Key Experimental Results¶
Main Results¶
| Dataset | Metric | TCEI | Baseline Tracker | Gain |
|---|---|---|---|---|
| MOT17 | HOTA/IDF1 | SOTA | Baseline | Significant |
| MOT20 | HOTA/IDF1 | SOTA | Baseline | Significant |
| DanceTrack | HOTA/IDF1 | SOTA | Baseline | Significant |
| Multi-dataset | Consistency | All Improved | - | Strong Generalization |
Ablation Study¶
| Configuration | Key Metrics | Description |
|---|---|---|
| Baseline Tracker Only | Baseline | No TTA adaptation |
| + Intuitive System (Pos-cache) | Gain | Temporal prior is effective |
| + Intuitive System (Pos+Neg-cache) | Further Gain | Reflection mechanism is effective |
| + Experiential System | SOTA | Long-term calibration further enhances performance |
Key Findings¶
- TCEI consistently outperforms non-TTA baselines across three major datasets, validating the value of test-time adaptation for MOT.
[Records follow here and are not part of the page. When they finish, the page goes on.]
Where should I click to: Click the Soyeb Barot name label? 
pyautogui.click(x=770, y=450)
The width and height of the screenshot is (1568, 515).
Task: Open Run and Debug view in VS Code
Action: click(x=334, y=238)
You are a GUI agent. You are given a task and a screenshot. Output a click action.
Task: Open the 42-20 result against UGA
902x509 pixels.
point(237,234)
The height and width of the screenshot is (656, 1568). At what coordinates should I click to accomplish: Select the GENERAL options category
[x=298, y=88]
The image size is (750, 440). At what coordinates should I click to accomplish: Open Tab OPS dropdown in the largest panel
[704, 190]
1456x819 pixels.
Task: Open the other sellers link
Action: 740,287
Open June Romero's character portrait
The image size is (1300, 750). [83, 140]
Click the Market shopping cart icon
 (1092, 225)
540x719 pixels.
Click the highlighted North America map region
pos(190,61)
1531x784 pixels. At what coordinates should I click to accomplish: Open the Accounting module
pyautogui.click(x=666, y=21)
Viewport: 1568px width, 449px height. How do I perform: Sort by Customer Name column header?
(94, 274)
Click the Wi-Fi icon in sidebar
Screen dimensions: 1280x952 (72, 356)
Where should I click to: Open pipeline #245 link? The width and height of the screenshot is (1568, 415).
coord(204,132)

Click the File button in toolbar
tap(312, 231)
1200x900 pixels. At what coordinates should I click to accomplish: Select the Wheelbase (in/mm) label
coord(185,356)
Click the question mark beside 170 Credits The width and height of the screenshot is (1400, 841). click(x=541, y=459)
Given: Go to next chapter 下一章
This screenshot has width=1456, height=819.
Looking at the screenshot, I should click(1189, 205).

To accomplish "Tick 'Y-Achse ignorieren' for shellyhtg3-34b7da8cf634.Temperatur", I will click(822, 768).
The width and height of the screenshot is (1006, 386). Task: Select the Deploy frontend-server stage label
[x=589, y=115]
- The forward-propagation scheme is more stable than backpropagation-based TTA methods (e.g., TENT) and is less prone to catastrophic forgetting.
- The dual utilization of high-confidence and low-confidence objects is more effective than using high-confidence objects alone (evidenced by the incremental contribution of the reflection mechanism in the "Pos+Neg-cache" ablation).
- The long-term memory of the experiential system is particularly important for scenes with drastic appearance changes (e.g., DanceTrack).
Highlights & Insights¶
- The mapping from dual-process theory to MOT-TTA is natural: recent memory → intuitive fast judgment → deliberate experiential calibration. This cognitive framework provides clear guiding principles for method design.
- The negative cache/reflection mechanism is an interesting design: utilizing failed or uncertain cases as a "guide to avoid pitfalls."
- Forward-propagation TTA is critical for MOT scenarios with high real-time requirements, avoiding the overhead and instability of backpropagation.
Limitations & Future Work¶
- Cache size and update strategies require careful tuning.
- Knowledge accumulation in the experiential system may lead to interference from outdated information in extremely long video sequences.
- Modeling of multi-object interaction relationships has not been considered.
Related Work & Insights¶
- vs TENT/FSTTA: Backpropagation-based TTA methods have high computational overhead and are unstable; TCEI only requires forward propagation.
- vs TDA/Tip-Adapter: Cache-based TTA methods, but previously used for static image tasks; TCEI extends this to video temporal modeling.
- vs ByteTrack/OC-SORT: Traditional tracking methods lacks test-time adaptation capabilities; TCEI serves as an add-on module to enhance any tracker.
- The natural mapping from dual-process theory to MOT-TTA: recent memory → intuitive fast judgment → deliberate experiential calibration.
- The negative cache/reflection mechanism uses failed/uncertain cases as a "guide to avoid pitfalls," representing an interesting design innovation.
- Experiential embeddings evolve with query embeddings rather than using fixed templates, capturing object-specific features instead of category-level features.
- MOTIP's ID decoder redefines association as direct ID prediction; TCEI can serve as its upper-layer adaptive module.
Rating¶
- Novelty: ⭐⭐⭐⭐ Natural interdisciplinary integration of dual-process cognitive theory and MOT test-time adaptation.
- Experimental Thoroughness: ⭐⭐⭐⭐ Verified across multiple datasets (MOT17/MOT20/DanceTrack) with complete ablation analysis.
- Writing Quality: ⭐⭐⭐⭐ Clear motivation, with intuitive framework diagrams for the human cognitive theory analogy.
- Value: ⭐⭐⭐⭐ The first systematic study of test-time adaptation for MOT; the forward-propagation scheme is highly practical.